ITEM 6. INDEMNIFICATION OF DIRECTORS AND OFFICERS.
The directors and officers of the Registrant shall be indemnified by
the Registrant against all costs, losses, expenses and liabilities incurred by
any such director or officer in the course of the Registrant's business
according to the Registrant's Articles of Association. In addition, all
directors and officers are covered by a director's indemnification agreement.
The foregoing discussion of the Registrant's Articles of Association is
not intended to be exhaustive and is qualified in its entirety by such document.
1
<PAGE> 3
ITEM 8. EXHIBITS. The exhibits listed in the following index are filed as part
of this Registration Statement. The exhibits indicated by an asterisk (*) are
incorporated by reference.
EXHIBIT
NUMBER DESCRIPTION OF EXHIBIT
------ ----------------------
3(i)(a)* Memorandum and Articles for Catalina Energy & Resources
Ltd., a British Columbia corporation, dated January 31,
1979, filed as an exhibit to Form 10 Registration
Statement filed May 25, 1984. File No. 0-12185.

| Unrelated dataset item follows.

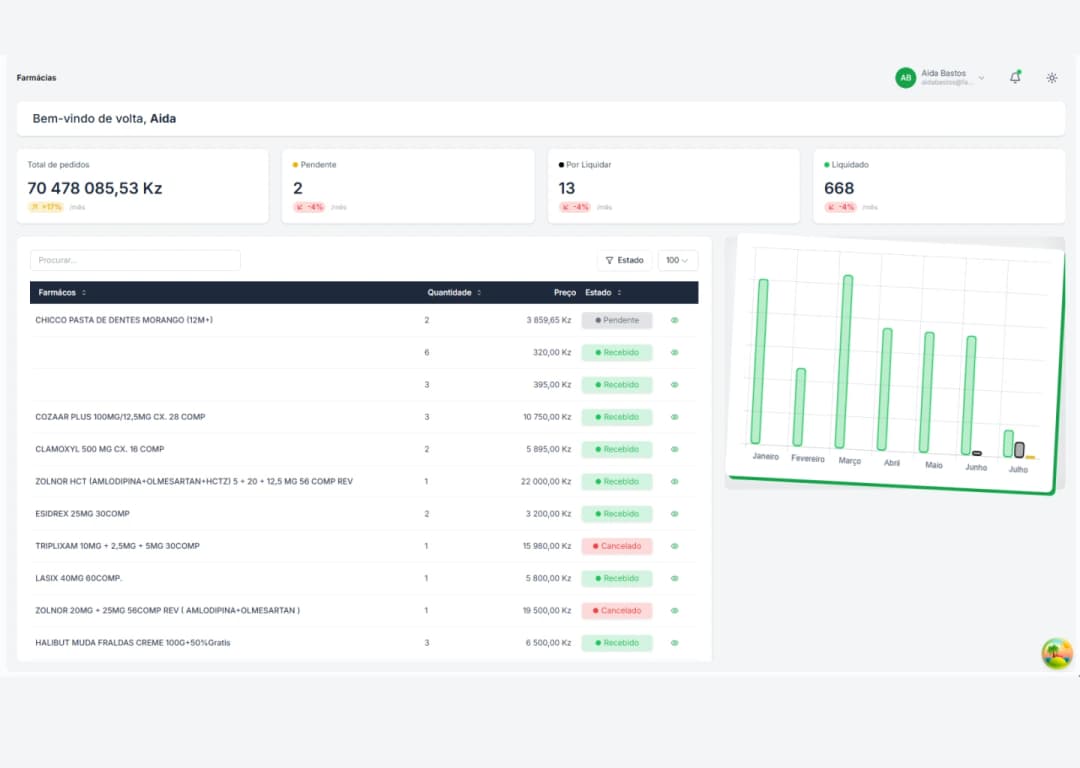View details of CHICCO PASTA DE DENTES row
Viewport: 1080px width, 768px height.
(x=674, y=321)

3(i)(b)* Certificate for Catalina Energy & Resources Ltd., a
British Columbia corporation, dated November 27, 1981,
changing the name of Catalina Energy & Resources Ltd. to
Alaska Apollo Gold Mines Ltd., and further changing the
authorized capital of the Registrant from 5,000,000
shares of common stock, without par value per share, to
20,000,000 shares of common stock, without par value per
share, filed as an exhibit to Form 10 Registration
Statement filed May 25, 1984. File No. 0-12185.
3(i)(c)* Certificate of Change of Name for Alaska Apollo Gold
Mines Ltd., a British Columbia corporation, dated
October 14, 1992, changing the name of Alaska Apollo
Gold Mines Ltd. to Alaska Apollo Resources Inc., and
further changing the authorized capital of the
Registrant from 20,000,000 shares of common stock,
without par value per share, to 6,000,000 shares of
common stock, without par value per share. Exhibit
3(i)(c) to Form 10-K/A for the Registrant for the fiscal
year ended December 31, 1993. File No. 0-12185.
3(i)(d)* Altered Memorandum of Alaska Apollo Resources Inc., a
British Columbia corporation, dated September 9, 1993,
changing the authorized capital of the Registrant from
6,000,000 shares of common stock, without par value per
share, to 20,000,000 shares of common stock, without par
value per share. Exhibit 3(i)(d) to Form 10-K/A for the
Registrant for the fiscal year ended December 31, 1993.
File No. 0-12185.
4* See Exhibits No. 3(i)(a), (b), (c), and (d).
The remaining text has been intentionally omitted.